DATA SHOWN.
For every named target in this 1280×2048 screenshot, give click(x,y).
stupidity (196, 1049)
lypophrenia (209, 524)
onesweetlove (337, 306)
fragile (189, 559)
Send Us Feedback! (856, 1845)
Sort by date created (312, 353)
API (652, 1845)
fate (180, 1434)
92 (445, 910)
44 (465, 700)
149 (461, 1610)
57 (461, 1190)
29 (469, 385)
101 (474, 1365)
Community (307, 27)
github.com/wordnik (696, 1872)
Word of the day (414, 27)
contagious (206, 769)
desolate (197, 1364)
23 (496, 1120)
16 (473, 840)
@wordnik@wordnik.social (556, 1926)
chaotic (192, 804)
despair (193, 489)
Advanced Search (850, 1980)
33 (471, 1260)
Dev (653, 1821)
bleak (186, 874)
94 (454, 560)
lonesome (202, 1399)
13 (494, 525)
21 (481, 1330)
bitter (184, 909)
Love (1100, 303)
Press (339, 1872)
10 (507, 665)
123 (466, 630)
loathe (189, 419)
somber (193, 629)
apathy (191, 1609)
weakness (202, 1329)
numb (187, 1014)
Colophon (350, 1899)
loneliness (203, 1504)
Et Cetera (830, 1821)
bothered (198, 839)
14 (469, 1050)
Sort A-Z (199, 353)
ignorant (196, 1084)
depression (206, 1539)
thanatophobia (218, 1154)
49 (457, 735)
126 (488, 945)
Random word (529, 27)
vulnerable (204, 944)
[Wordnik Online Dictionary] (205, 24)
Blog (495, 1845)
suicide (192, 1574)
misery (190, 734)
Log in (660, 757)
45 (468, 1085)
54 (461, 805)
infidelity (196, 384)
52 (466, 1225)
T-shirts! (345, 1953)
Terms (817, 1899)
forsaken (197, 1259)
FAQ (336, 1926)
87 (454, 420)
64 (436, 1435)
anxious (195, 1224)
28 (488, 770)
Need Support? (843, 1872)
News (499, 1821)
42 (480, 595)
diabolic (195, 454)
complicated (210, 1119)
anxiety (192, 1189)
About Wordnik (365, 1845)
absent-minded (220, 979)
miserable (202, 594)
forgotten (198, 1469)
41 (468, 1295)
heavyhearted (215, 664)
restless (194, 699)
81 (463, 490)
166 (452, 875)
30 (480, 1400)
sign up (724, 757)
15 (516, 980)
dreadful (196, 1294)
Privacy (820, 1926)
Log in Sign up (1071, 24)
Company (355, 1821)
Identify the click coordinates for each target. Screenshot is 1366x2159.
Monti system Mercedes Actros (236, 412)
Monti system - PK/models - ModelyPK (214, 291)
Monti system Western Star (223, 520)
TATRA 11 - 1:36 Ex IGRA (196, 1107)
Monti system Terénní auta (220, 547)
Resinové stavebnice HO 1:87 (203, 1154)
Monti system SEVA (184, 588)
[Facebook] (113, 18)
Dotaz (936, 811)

WHAT YOU SHOULD DO. Copy out the range of lines above starting at the line with "41 (468, 1295)" and ending at the line with "Identify the click", exactly and including both.

RESPONSE TO THIS TASK.
41 (468, 1295)
heavyhearted (215, 664)
restless (194, 699)
81 (463, 490)
166 (452, 875)
30 (480, 1400)
sign up (724, 757)
15 (516, 980)
dreadful (196, 1294)
Privacy (820, 1926)
Log in Sign up (1071, 24)
Company (355, 1821)
Identify the click coordinates for each target. Screenshot is 1366x2159.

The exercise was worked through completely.